BEGIN Provided text

In the thrall of anti-regulation zealots like Americans for the Prosperous, West Virginia politicians neglected to protect citizens, refused to attempt to prevent corporations from sickening and even killing West Virginians.
Federal officials warned West Virginia long before the Freedom Industries incident. In fact, the U.S. Chemical Safety Board cautioned West Virginia twice in the past five years, both times after chemical plant workers died. The board urged the state to regulate chemical facilities, a role Congress denied the U.S. Environmental Protection Agency. The EPA may inspect only above-ground oil tanks. The U.S. Occupational Safety and Health Administration (OSHA) could review for worker safety. But an inadequate budget means OSHA can examine each workplace only once every 100 years.
In 2008, an explosion at Bayer CropScience, in Institute, W.Va. killed two workers and sickened six volunteer firefighters. The plant made the same chemical that killed 10,000 and injured 500,000 in Bhopal, India in 1984 after a Union Carbide pesticide plant released it. In 2010, three serious errors occurred within 33 hours at a DuPont chemical manufacturing plant in Belle, W.Va., including release of a gas used as a chemical weapon in World War I. That killed one worker.
After investigating the Bayer CropScience explosion, the Chemical Safety Board recommended that the West Virginia legislature adopt a regulation plan prepared by People Concerned About Chemical Safety, a state group established after the blast.

END Provided text

> [Apply what you read]
1: According to the text on West Virginia chemical safety, why did the U.S. Chemical Safety Board urge the state itself to regulate chemical facilities?
2: Reproduce the passage of the West Virginia chemical safety text above, starting with "In 2008, an" and going on through "killed one worker.".

BEGIN Data shown

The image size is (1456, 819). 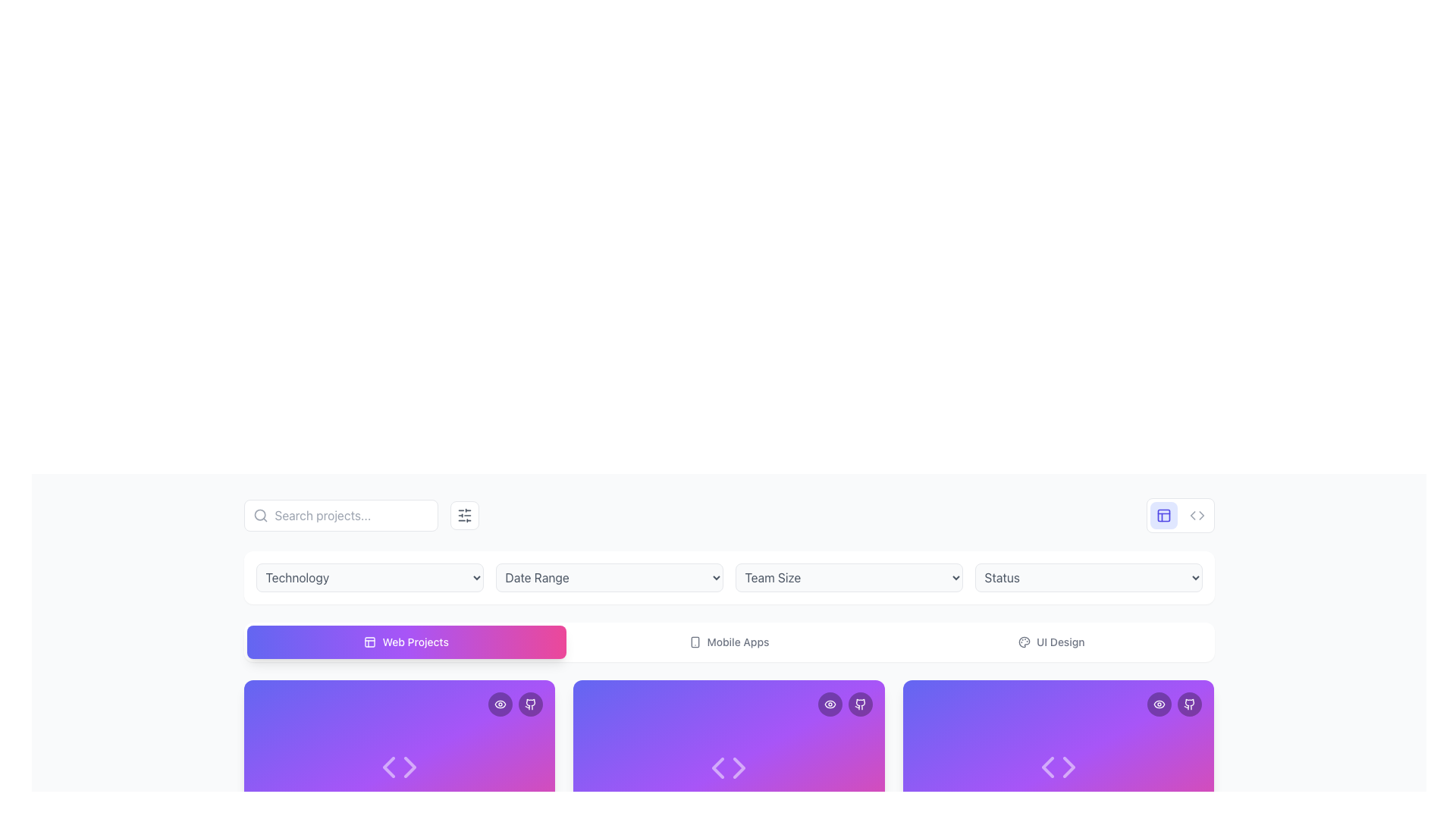 What do you see at coordinates (516, 704) in the screenshot?
I see `the Interactive button group located at the top-right corner of a purple gradient card` at bounding box center [516, 704].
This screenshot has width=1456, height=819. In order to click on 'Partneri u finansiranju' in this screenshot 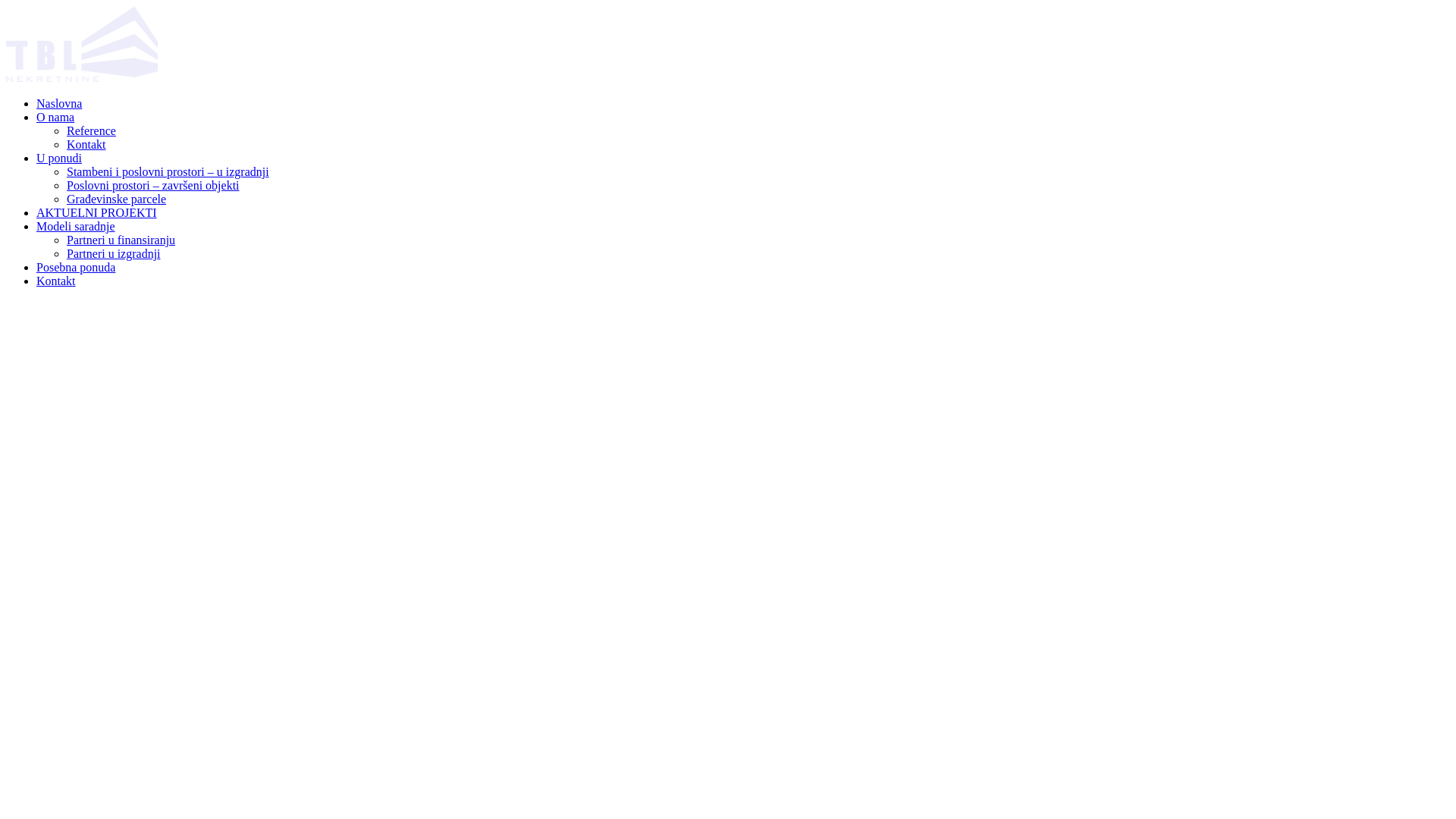, I will do `click(120, 239)`.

END Data shown

> [Solved problems]
1: The board urged the state to take on that role because Congress denied it to the U.S. Environmental Protection Agency. The EPA may inspect only above-ground oil tanks.

2:
In 2008, an explosion at Bayer CropScience, in Institute, W.Va. killed two workers and sickened six volunteer firefighters. The plant made the same chemical that killed 10,000 and injured 500,000 in Bhopal, India in 1984 after a Union Carbide pesticide plant released it. In 2010, three serious errors occurred within 33 hours at a DuPont chemical manufacturing plant in Belle, W.Va., including release of a gas used as a chemical weapon in World War I. That killed one worker.